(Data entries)
[start]

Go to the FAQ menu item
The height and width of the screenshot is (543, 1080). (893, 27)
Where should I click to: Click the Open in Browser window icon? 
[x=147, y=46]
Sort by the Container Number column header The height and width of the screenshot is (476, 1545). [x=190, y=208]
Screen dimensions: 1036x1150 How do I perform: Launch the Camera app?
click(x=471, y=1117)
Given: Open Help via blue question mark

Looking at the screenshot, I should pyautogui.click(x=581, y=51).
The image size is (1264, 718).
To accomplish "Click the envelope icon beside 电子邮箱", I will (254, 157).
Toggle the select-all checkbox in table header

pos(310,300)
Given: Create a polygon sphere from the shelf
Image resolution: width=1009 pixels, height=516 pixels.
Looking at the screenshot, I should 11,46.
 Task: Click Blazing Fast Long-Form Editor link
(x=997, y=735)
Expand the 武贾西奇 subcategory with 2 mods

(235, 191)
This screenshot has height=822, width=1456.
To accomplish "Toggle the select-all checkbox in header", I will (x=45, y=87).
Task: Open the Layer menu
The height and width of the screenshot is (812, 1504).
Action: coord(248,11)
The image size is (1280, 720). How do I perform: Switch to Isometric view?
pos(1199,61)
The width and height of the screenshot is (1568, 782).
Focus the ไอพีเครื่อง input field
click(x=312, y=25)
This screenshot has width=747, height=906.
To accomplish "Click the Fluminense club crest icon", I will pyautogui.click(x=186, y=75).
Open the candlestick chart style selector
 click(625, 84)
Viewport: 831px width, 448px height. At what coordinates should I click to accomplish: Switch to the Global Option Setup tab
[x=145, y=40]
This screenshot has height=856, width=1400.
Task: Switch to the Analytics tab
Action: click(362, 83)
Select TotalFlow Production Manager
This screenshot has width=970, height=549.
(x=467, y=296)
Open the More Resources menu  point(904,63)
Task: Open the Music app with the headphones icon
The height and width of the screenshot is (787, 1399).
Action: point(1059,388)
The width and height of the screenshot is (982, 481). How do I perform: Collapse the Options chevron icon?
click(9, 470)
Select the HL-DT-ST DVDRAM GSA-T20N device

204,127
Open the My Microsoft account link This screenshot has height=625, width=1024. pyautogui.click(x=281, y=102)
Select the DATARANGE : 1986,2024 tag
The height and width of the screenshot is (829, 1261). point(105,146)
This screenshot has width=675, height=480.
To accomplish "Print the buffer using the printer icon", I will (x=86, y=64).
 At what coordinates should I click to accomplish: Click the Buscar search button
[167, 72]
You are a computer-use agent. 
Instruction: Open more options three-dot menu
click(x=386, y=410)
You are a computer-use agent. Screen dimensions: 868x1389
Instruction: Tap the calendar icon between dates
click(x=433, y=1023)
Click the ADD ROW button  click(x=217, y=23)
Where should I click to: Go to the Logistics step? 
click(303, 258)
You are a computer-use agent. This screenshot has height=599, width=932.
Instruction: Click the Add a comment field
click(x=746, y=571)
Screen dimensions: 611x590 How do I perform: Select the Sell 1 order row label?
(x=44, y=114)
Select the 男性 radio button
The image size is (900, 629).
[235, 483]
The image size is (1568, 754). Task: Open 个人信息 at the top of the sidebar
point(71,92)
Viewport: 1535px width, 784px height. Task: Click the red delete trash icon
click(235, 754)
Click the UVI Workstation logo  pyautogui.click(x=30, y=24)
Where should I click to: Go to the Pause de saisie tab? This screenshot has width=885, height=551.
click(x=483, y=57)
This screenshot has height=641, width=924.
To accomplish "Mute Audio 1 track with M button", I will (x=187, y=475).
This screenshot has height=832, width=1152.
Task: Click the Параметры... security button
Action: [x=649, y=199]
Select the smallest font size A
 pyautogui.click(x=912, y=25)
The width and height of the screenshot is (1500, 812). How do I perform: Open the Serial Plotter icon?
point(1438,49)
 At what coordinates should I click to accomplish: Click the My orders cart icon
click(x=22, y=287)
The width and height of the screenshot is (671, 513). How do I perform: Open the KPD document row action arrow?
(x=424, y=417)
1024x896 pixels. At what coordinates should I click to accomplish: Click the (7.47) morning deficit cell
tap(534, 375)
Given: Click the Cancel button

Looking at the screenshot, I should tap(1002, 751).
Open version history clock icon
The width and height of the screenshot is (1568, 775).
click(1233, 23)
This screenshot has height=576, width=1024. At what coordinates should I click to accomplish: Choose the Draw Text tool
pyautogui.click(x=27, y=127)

[end]

### WORK INSTRUCTIONS
Rewrite the material from the line with "Task: Open the Music" up to and including the line with "Open the My", shifting every click coordinate in it by adding 121 and leaving all other text unchanged.

### ANSWER BELOW
Task: Open the Music app with the headphones icon
The height and width of the screenshot is (787, 1399).
Action: point(1180,509)
The width and height of the screenshot is (982, 481). How do I perform: Collapse the Options chevron icon?
click(130, 591)
Select the HL-DT-ST DVDRAM GSA-T20N device

325,248
Open the My Microsoft account link This screenshot has height=625, width=1024. pyautogui.click(x=402, y=223)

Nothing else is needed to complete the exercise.